Cognition and Religion
From 2006 to 2008, the Center carried out an initiative on Cognition and Religion, sponsored by the John Templeton Foundation. This initiative encompassed a series of lectures and symposia, an ongoing seminar, and a number of empirical projects.
2006-2008 Events included:
October 20, 2006: “Neuroscience and Religion" a symposium featuring Richard Davidson, University of Wisconsin; Margaret Kemeny, University of California, San Francisco; Wayne Proudfoot, Columbia University; Clifford Saron, University of California, Davis; and Jonathan Cohen and Leigh Schmidt, Princeton University.
May 11, 2007: "What is Prayer?" a symposium featuring Catherine Bell, Santa Clara University; Sister Mary Margaret Funk, Our Lady of Grace Monastery; David D. Hall, Harvard Divinity School; Carol Zaleski, Smith College; and Albert Raboteau, Princeton University.
Princeton Lectures in Cognition and Religion included "Why People Perform Rituals" by Pascal Boyer, Washington University in St. Louis, March 2, 2006; "Ethics, Freedom, and the Death of Rationalism: What Cognitive Science Tells Us About the Culture Wars" by George Lakoff, University of California, Berkeley, April 13, 2006; “Can God Answer Back?” by Nicholas Wolterstorff, Yale Divinity School, April 20, 2006; “Born to Believe: God, Science, and the Origin of Ordinary and Extraordinary Beliefs,” by Andrew Newberg, University of Pennsylvania, September 26, 2007; “The Role of Matruationally Natural Cognition in Science and Religion,” by Robert N. McCauley, February 7, 2008.
For more information, see our listing of Past Events.

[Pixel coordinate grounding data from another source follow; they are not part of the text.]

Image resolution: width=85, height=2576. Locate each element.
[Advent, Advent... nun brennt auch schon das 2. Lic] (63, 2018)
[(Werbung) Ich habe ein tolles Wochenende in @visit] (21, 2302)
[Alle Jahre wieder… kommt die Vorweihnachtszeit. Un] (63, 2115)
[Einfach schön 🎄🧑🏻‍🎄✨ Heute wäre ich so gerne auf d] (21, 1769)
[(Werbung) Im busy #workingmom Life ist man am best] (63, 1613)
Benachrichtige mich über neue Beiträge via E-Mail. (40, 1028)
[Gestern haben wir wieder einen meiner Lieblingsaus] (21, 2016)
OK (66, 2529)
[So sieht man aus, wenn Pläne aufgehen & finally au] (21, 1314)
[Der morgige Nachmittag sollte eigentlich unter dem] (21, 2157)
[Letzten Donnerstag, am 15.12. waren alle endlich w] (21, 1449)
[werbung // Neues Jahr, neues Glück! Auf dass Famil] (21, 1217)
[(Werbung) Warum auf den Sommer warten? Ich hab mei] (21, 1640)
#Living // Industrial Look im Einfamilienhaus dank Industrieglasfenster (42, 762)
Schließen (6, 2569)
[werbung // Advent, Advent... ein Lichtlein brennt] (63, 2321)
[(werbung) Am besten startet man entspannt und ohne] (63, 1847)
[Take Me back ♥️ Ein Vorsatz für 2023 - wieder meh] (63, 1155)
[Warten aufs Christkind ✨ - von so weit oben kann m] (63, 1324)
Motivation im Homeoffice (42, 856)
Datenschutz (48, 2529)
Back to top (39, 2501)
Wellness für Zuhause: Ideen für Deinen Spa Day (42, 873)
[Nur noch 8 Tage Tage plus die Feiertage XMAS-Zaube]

The Cognitive and Textual Methods Seminar brought scholars from such scientific fields as cognitive science, artificial intelligence, computer science, and linguistics together with scholars from the social sciences and humanities who study religion. The project moved the scientific study of prayer beyond its current emphasis on the instrumental uses of prayer to a more complete understanding of the form and content of prayer and its role in human societies. The project sought to break new ground by bringing recent scientific methods of text analysis, based on concepts from the cognitive sciences, to bear on the analysis of prayer.